Montenegro pede demissão imediata do ministro João Galamba

Montenegro pede demissão imediata do ministro João Galamba

O presidente do PSD fala em "pântano político" e pede demissão imediata do ministro das Infraestruturas, que diz não ter condições para continuar no Governo.

RTP /

Foto: José Coelho - Lusa

Luís Montenegro, numa alocução ao país a partir da sede do PSD, no Porto, após a audição de ontem de João Galamba na comissão de inquérito parlamentar à TAP, considerou que existe neste momento uma situação de “pântano político” e que o ministro das Infraestruturas deve sair a "bem da dignidade e da moralidade da política".

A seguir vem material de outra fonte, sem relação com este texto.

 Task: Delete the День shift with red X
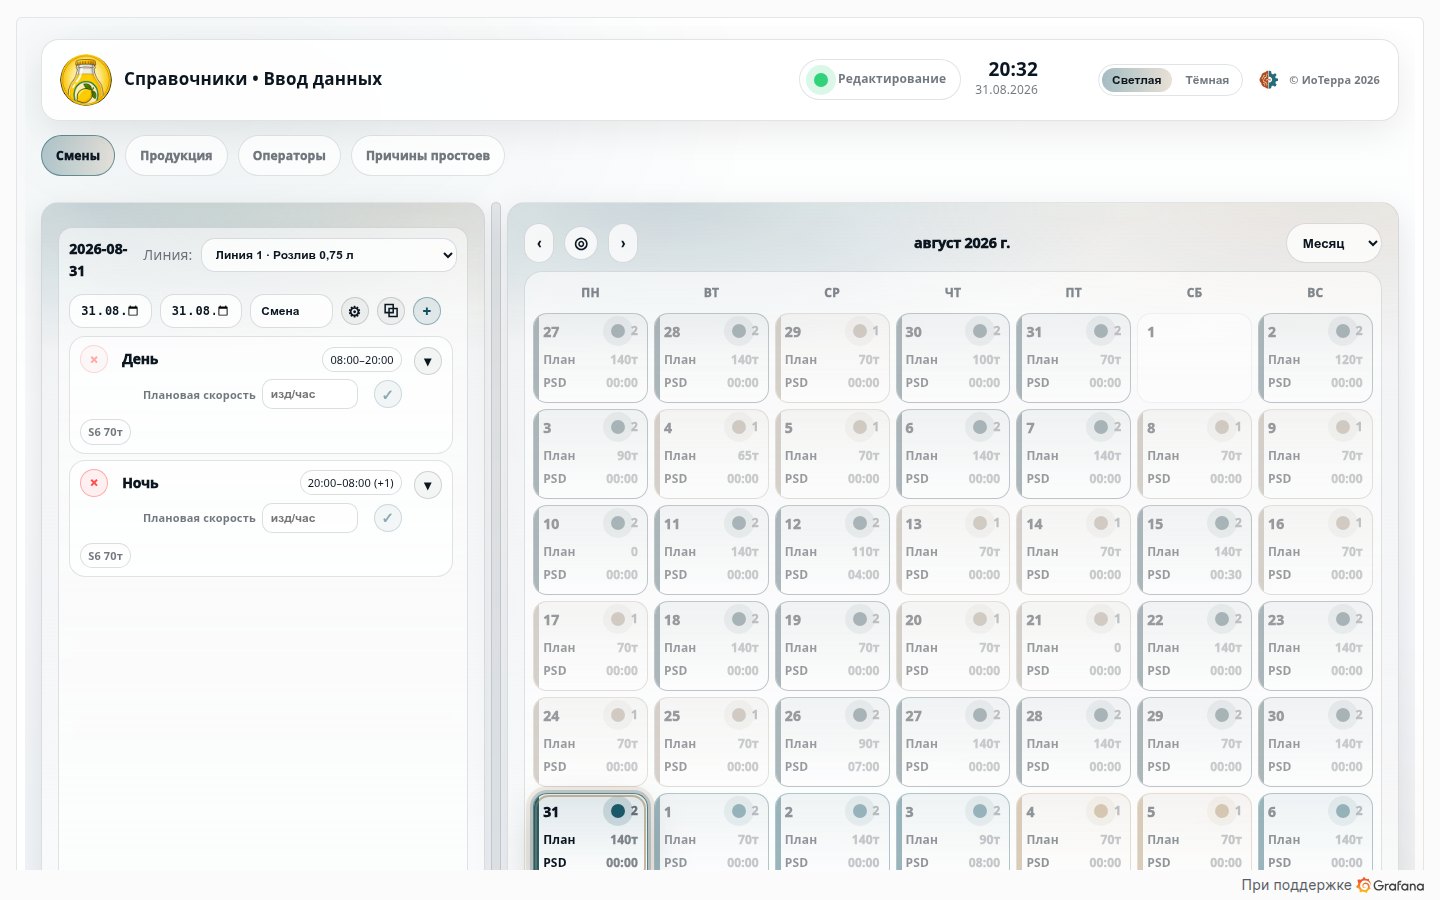(94, 359)
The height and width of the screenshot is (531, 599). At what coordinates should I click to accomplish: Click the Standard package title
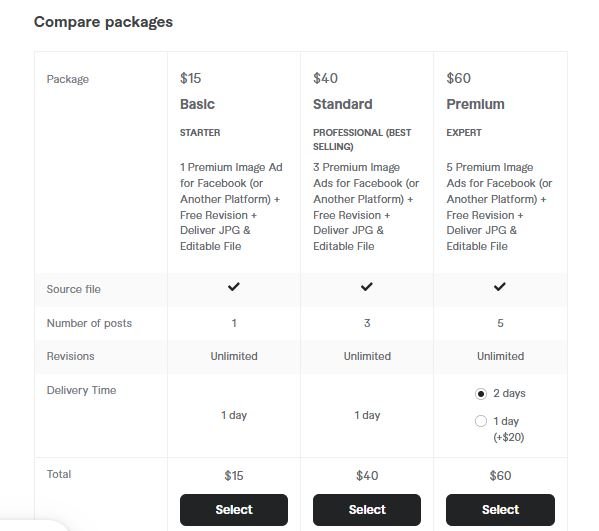pyautogui.click(x=343, y=104)
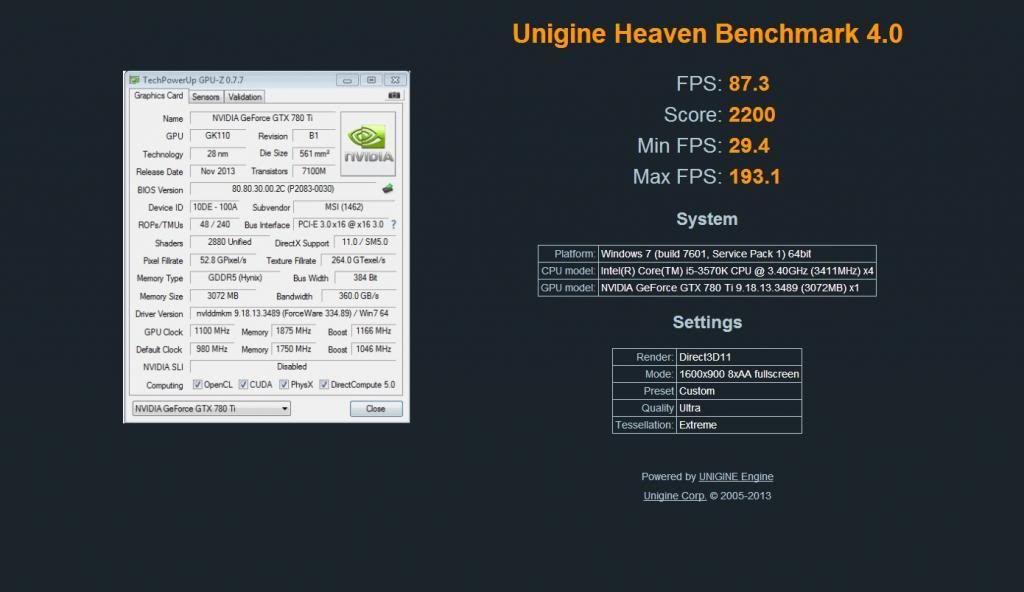This screenshot has height=592, width=1024.
Task: Open the UNIGINE Engine link
Action: (735, 477)
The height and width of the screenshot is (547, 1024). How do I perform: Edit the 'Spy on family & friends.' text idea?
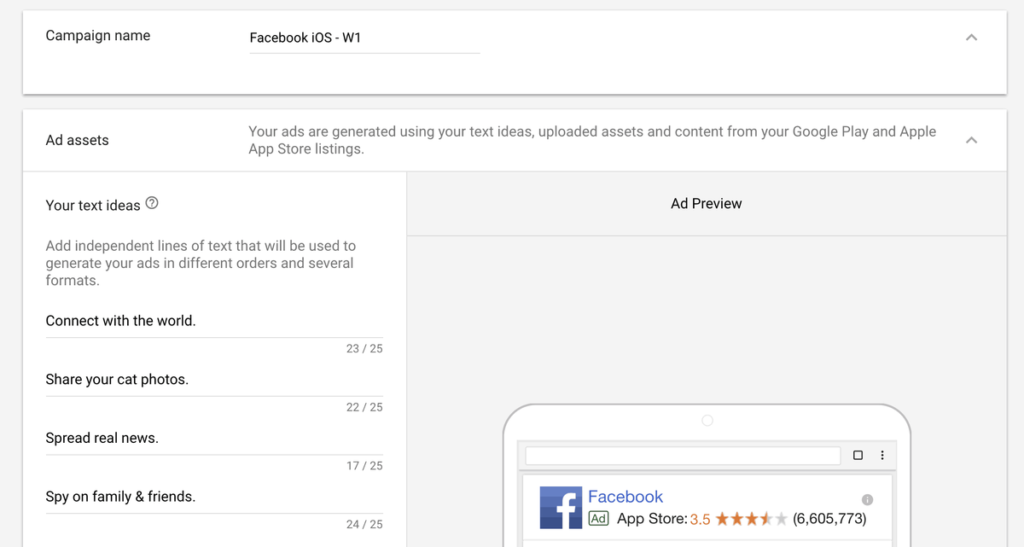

Montenegro disse ter falado com o primeiro-ministro sobre os acontecimentos que vêm suscitando dúvidas na ação de membros do Governo em relação a serviços do Estado, tendo-lhe pedido a demissão da secretária-geral do Sistema de Informações da República Portuguesa (SIRP), Maria da Graça Mira Gomes.

De acordo com Montenegro, António Costa recusou a substituição da secretária-geral do SIRP, posição que, para o PSD, isola o primeiro-ministro, que fica "o único responsável pelas distorções legais e reputacionais" dos Serviços de Informações da República Portuguesa.

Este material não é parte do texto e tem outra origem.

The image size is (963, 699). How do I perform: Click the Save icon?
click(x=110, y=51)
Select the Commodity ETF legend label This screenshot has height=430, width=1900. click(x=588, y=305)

Sublinhando que o país tem neste momento um Governo de maioria, o líder da oposição garantiu que o PSD está “cada vez mais focado em formar uma alternativa política sólida e ambiciosa” para substituir o mais rapidamente possível o atual executivo.

Montenegro considerou, assim, que perante o atual panorama político ou o Governo de António Costa se demite ou é demitido e, caso uma destas situações suceder, está "pronto" para ir a votos e ganhar.

"As regras da democracia são claras com o atual panorama ou o governo se demite ou o governo é demitido", afirmou Luís Montenegro, para acrescentar: "Eu quero dizer ao país que se uma destas duas coisas acontecer o PSD está pronto para ir a votos, para ganhar eleições e para governar Portugal".

“Portugal não pode ser esta balbúrdia. Só um novo governo e uma nova maioria podem restabelecer a normalidade em Portugal”, concluiu.

Perante a insistência dos jornalistas, o social-democrata disse que os portugueses percebem bem que não cabe ao PSD uma responsabilidade que não é sua, ou seja, demitir o Governo PS.

"Eu não tenho votos suficientes no Parlamento para poder demitir o Governo, para poder criar um momento eleitoral por minha iniciativa", vincou.